Former VP candidate and presumed presidential contender U.S. Rep. Paul Ryan, R-Janesville, is reportedly writing a book about his life and philosophy.
The National Review Online’s Robert Costa, citing an unnamed source close to Ryan, reported this week that the as-yet untitled book will be a mix of “autobiography, political analysis and policy prescriptions,” including Ryan’s years growing up in Janesville and his 2012 campaign with Republican presidential contender Mitt Romney.
Penning an autobiographical or policy book is often a precursor to a presidential run. Barack Obama’s New York Times bestseller, “The Audacity of Hope,” was conveniently released two years before the 2008 presidential election.
In a 2007 story, Times reporter Julie Bosman wrote of the book-to-president phenomenon: “For candidates, writing a book is a way to make money, build gravitas and grab media attention. (They can also use a memoir as a dumping ground for past unpleasantries, paving the way for the campaign-trail line ‘I addressed that in my book.’)”
Ryan spokesman Kevin Seifert said his office “has no comment on this at this time.”
Wisconsin’s other possible GOP presidential contender, Gov.

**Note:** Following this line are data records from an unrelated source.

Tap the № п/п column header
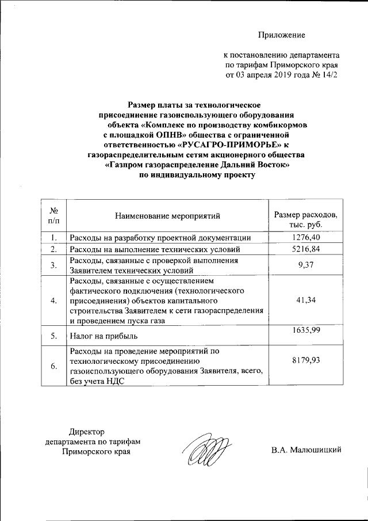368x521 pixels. [x=53, y=216]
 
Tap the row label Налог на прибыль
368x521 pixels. [x=98, y=336]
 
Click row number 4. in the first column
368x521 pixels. [x=53, y=301]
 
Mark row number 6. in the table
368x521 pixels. [x=53, y=366]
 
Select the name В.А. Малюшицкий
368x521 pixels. [x=307, y=450]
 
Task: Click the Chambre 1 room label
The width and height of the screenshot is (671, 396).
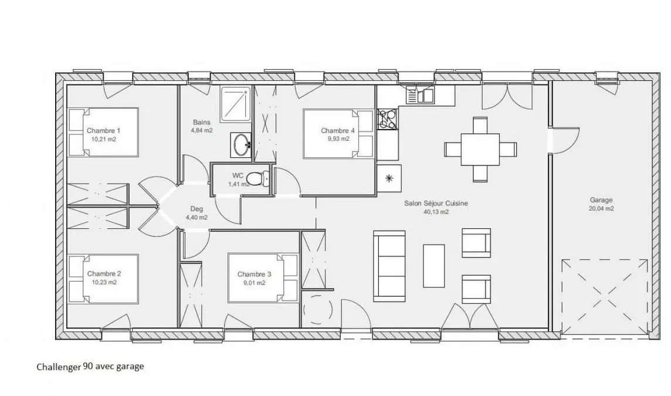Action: [104, 131]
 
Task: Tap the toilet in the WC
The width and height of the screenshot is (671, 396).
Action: [258, 178]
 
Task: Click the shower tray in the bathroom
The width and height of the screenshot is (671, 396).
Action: [236, 104]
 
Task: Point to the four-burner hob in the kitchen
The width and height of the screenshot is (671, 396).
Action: [388, 119]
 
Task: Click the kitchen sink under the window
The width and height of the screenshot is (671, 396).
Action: [420, 95]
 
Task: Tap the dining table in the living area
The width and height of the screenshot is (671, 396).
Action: [480, 150]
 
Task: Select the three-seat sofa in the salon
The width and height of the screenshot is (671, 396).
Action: [389, 266]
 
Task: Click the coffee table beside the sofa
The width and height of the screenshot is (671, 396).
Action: [434, 266]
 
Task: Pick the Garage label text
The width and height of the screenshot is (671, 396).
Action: [601, 200]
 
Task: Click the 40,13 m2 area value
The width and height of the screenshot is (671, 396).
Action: [436, 212]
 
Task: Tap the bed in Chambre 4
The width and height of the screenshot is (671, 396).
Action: [338, 134]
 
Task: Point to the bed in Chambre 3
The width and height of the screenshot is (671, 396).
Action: [263, 278]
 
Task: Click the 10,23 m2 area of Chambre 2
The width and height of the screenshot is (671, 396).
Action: [104, 283]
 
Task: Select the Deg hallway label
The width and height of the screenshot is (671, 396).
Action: [197, 209]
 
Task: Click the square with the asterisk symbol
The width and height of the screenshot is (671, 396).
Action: [389, 178]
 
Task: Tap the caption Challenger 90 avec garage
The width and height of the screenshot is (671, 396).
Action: [90, 367]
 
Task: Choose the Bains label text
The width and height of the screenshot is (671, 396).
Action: [202, 123]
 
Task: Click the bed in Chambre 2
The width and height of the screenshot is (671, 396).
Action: [103, 279]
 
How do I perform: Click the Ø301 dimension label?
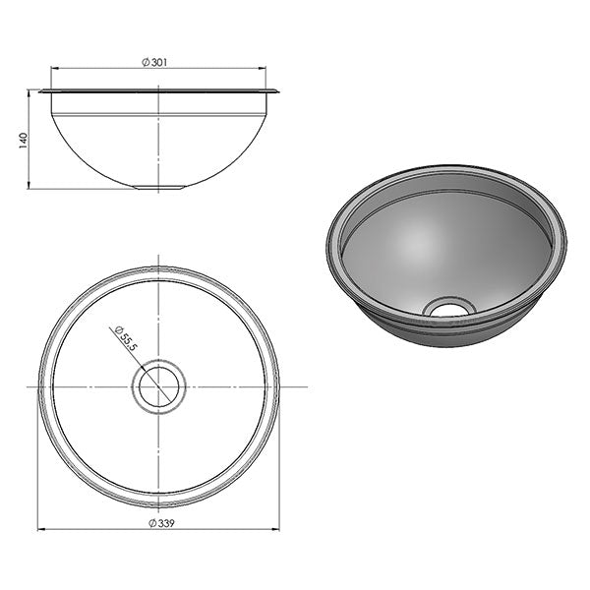click(157, 62)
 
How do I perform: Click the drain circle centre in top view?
click(158, 385)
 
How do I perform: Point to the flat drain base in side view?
click(158, 187)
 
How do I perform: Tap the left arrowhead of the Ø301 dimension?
click(54, 68)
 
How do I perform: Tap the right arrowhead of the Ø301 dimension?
click(263, 68)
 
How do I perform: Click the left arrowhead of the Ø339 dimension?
click(41, 529)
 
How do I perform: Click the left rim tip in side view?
click(40, 91)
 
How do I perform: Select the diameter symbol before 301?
click(146, 62)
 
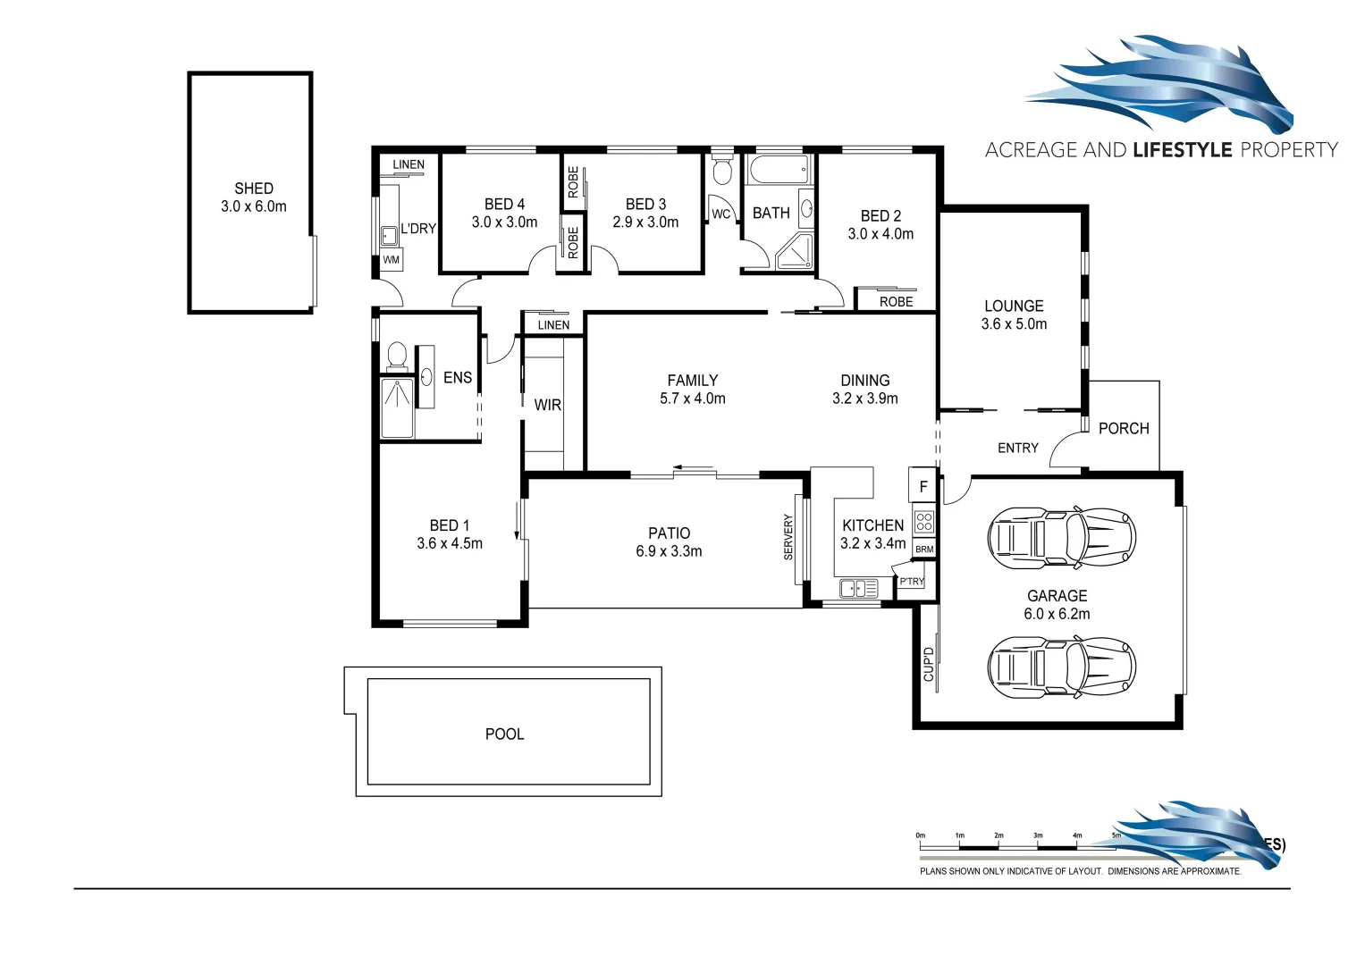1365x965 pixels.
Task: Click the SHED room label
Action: coord(254,189)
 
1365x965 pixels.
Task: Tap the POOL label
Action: coord(504,734)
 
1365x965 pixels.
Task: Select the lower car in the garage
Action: coord(1061,667)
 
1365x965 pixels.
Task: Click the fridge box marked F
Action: coord(923,487)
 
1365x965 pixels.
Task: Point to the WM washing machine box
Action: coord(391,260)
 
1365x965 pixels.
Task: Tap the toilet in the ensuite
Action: coord(397,357)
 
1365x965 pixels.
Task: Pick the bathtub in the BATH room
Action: coord(778,168)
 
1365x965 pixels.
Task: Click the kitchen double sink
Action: coord(858,588)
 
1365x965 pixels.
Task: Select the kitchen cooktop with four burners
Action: coord(924,522)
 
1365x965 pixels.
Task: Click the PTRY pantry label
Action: coord(912,582)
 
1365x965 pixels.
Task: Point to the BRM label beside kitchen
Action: coord(924,550)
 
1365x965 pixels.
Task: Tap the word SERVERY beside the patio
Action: coord(788,537)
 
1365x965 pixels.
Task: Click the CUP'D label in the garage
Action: coord(928,664)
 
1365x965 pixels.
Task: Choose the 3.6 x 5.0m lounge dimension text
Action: coord(1014,324)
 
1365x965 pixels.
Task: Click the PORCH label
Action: coord(1124,428)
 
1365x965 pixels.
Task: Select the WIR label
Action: coord(547,405)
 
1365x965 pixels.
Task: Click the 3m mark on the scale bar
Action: coord(1038,836)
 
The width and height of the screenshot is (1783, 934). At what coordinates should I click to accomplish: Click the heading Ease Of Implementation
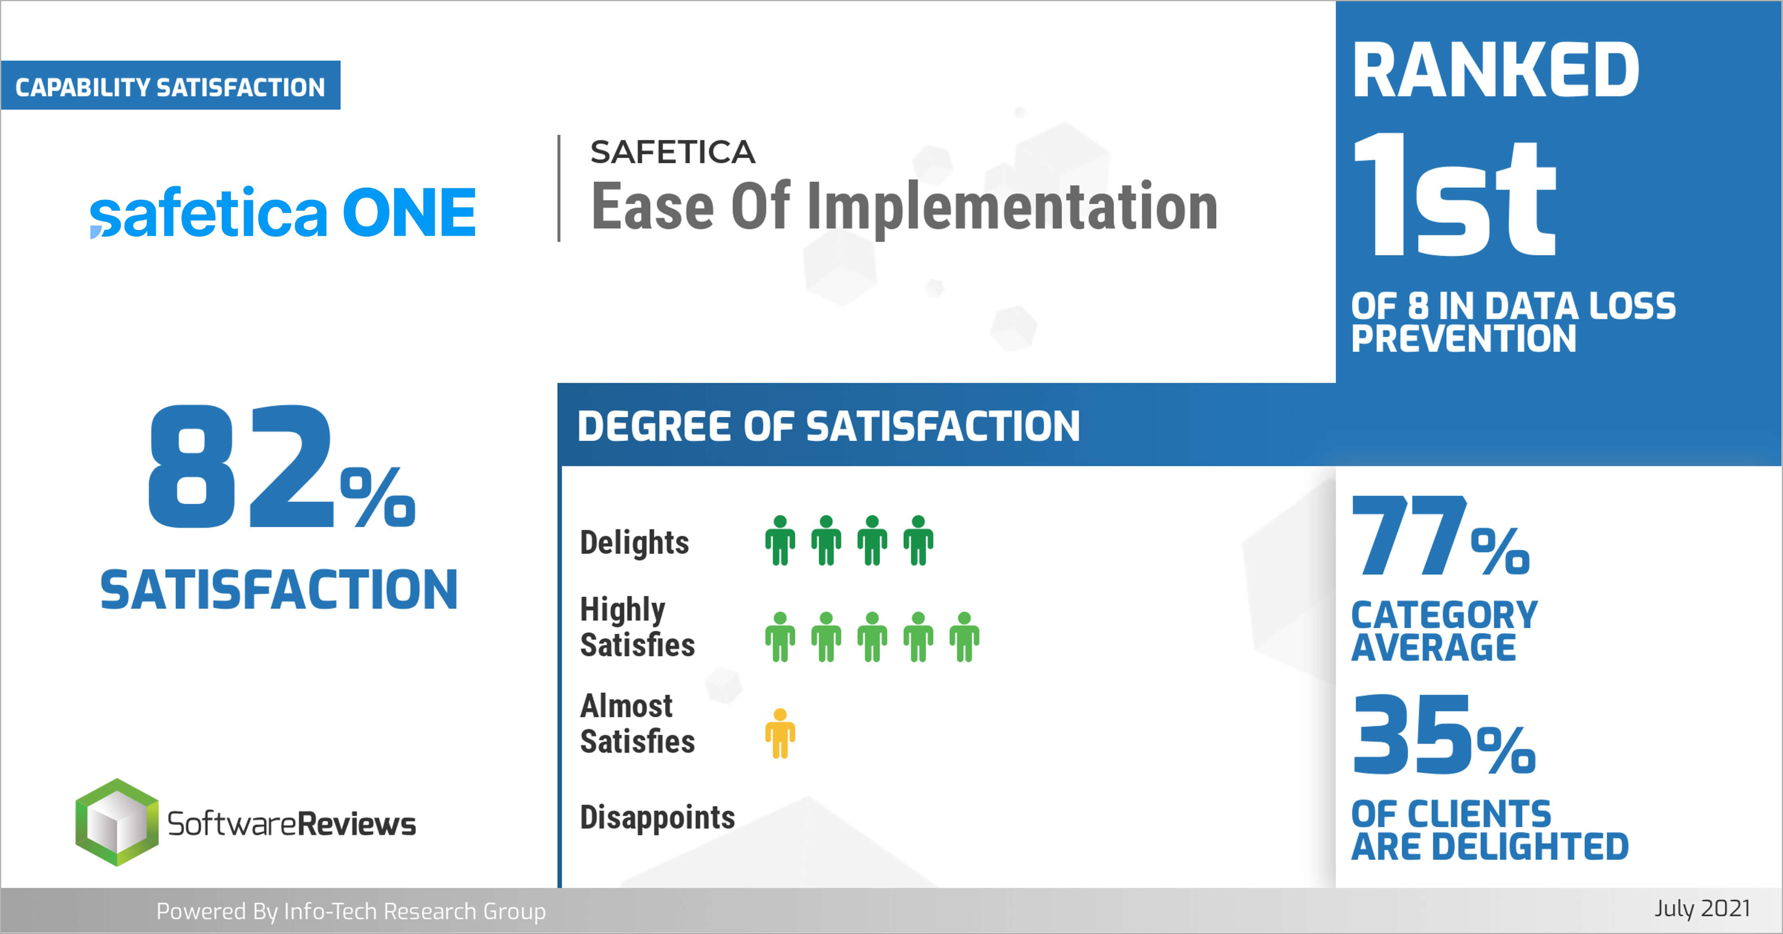(904, 207)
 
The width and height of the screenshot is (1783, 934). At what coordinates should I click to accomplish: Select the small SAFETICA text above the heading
(672, 152)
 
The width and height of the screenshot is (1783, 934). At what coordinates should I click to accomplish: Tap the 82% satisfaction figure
(281, 468)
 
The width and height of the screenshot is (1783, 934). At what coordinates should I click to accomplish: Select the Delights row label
(634, 543)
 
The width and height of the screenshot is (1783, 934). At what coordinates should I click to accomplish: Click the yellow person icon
(780, 733)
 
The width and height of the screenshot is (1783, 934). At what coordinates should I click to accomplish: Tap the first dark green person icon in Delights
(780, 540)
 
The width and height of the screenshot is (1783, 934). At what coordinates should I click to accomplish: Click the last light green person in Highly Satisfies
(964, 636)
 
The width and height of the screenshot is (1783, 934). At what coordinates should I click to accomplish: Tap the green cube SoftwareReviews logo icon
(116, 822)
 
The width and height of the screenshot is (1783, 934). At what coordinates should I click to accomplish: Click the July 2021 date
(1702, 909)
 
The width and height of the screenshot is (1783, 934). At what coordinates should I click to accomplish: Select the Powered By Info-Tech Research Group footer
(351, 911)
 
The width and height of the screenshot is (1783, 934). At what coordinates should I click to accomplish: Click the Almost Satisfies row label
(637, 724)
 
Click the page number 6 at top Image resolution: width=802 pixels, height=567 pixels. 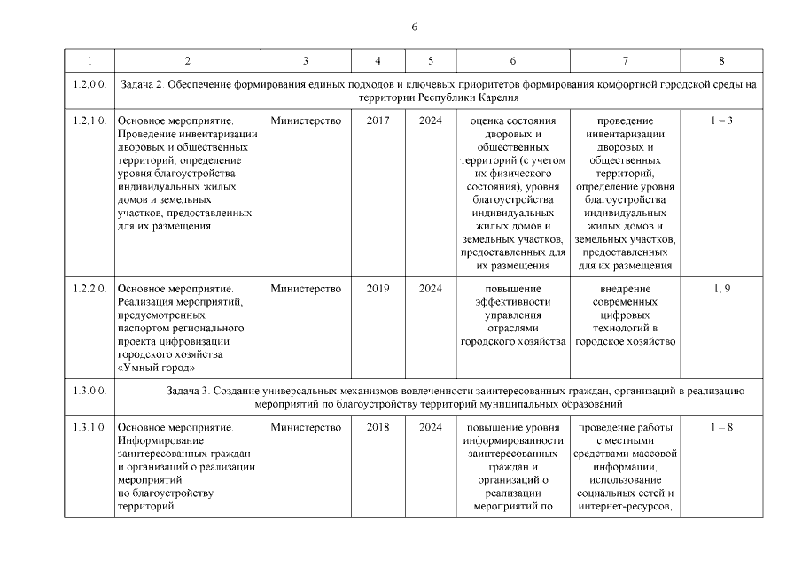pyautogui.click(x=414, y=26)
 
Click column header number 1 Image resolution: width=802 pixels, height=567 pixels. pyautogui.click(x=89, y=60)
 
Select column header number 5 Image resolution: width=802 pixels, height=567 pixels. pyautogui.click(x=431, y=60)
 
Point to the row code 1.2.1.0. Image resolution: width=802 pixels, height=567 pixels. pyautogui.click(x=89, y=120)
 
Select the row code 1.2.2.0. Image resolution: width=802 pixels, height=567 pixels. pyautogui.click(x=89, y=289)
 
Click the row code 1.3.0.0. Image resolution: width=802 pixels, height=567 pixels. pyautogui.click(x=89, y=390)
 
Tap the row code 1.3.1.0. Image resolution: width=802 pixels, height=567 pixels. pyautogui.click(x=89, y=428)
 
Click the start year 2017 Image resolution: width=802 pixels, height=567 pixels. pyautogui.click(x=378, y=120)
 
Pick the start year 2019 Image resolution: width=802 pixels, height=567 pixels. pyautogui.click(x=378, y=289)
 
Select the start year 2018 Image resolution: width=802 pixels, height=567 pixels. pyautogui.click(x=378, y=428)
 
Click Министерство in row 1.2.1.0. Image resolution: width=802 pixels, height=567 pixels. pyautogui.click(x=306, y=120)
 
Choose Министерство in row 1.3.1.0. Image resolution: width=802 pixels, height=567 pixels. pyautogui.click(x=306, y=428)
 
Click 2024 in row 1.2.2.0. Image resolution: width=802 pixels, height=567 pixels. pyautogui.click(x=431, y=289)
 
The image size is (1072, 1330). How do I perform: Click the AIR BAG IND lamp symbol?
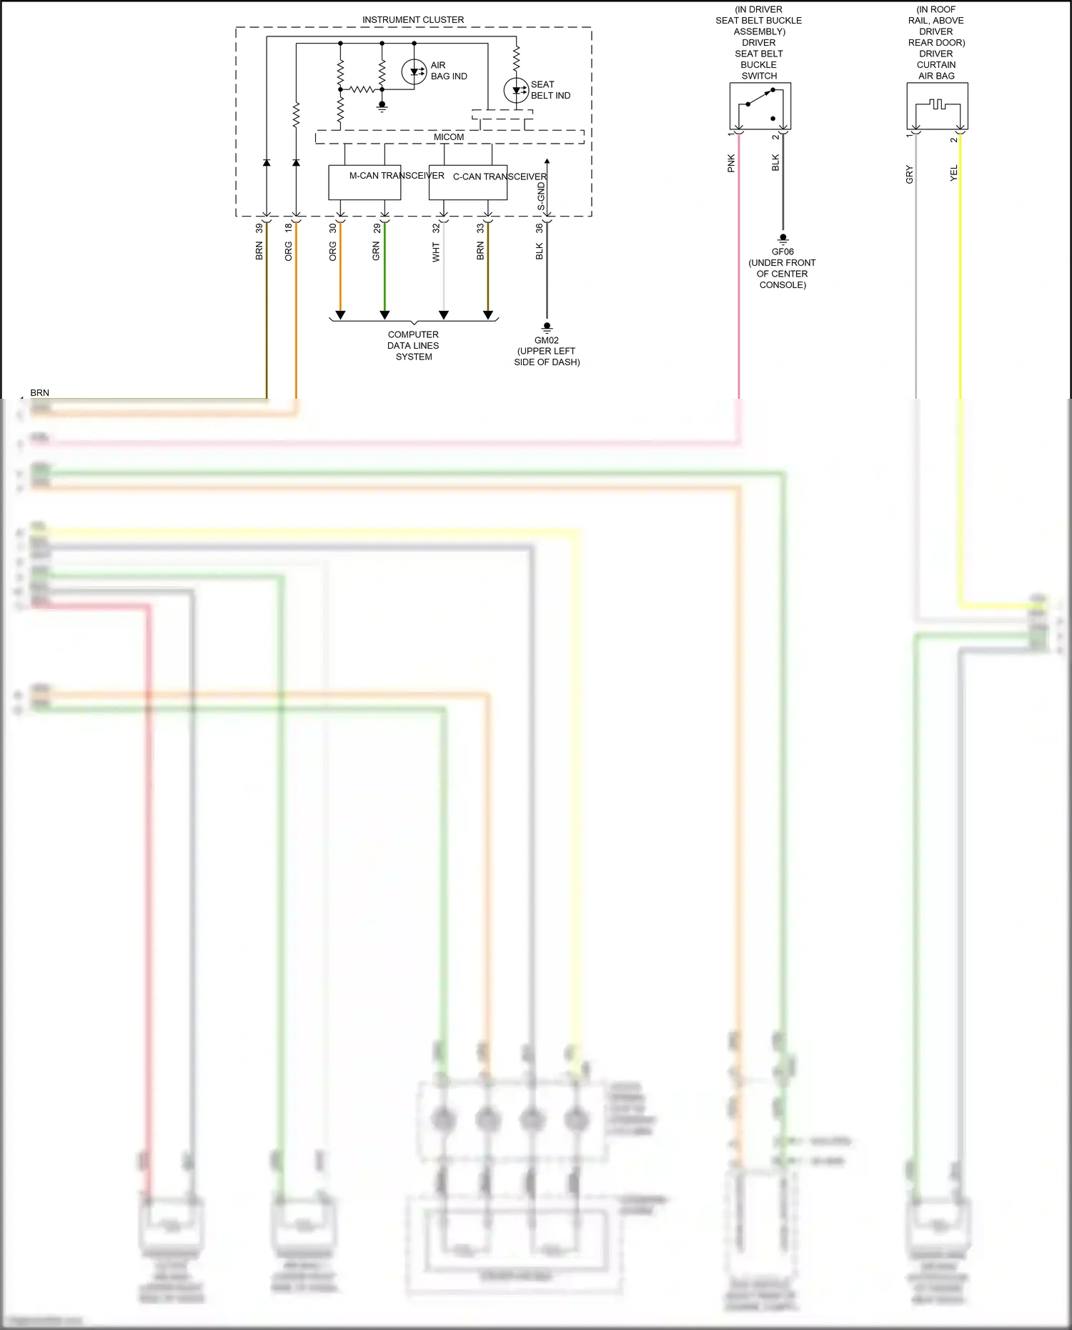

Scott Walker, also has a book in the works.
The ghost of “Fighting Bob” La Follette was in the air Wednesday as U.S. Sen. Tammy Baldwin, who now occupies La Follette’s desk, made her first Senate floor speech.
Baldwin harkened back to the Gilded Age Republican who went on to found the Progressive Party. The Madison Democrat told colleagues Wednesday that “I admire Fighting Bob’s legacy in many ways,” including his concern about the chasm between rich and poor and his wariness of powerful corporate interests.
She vowed to fight for the middle class and disadvantaged, boost manufacturing, support education and work with Republicans to solve problems.
“I’m using this speech — my first here on the Senate floor — to say that I’m ready to work hard, and work with anyone, to make progress on these challenges and help move this great country forward,” Baldwin said.
But she promised one thing she would not emulate: La Follette’s maiden Senate speech in 1906, which Baldwin said “went on for three successive days.”
Baldwin’s first talk? A mere 11 minutes and 15 seconds.
Tough times for
Things have not been easy as of late for a string of Gov. Walker’s spokespeople.
Walker campaign spokeswoman Nicole Tieman announced her sudden departure without explanation late last week in a brief email. She has since started serving 20 days at the Milwaukee County Correctional Facility in Franklin for her second drunken driving conviction.
Tieman’s predecessor, Ciara Matthews, didn’t have any legal trouble during her tenure in Wisconsin working for Friends of Scott Walker. But the conservative Republican and strident abortion foe took a lot of flak during Walker’s recall fight after photographs surfaced of her online in her previous job as a Hooters girl.
Before that, two of Walker’s former official spokespeople — Cullen Werwie and Fran McLaughlin — got immunity from prosecution during the sprawling John Doe investigation into his former aides and associates.
Werwie continues to work for the Walker administration, but now as agency communications liaison.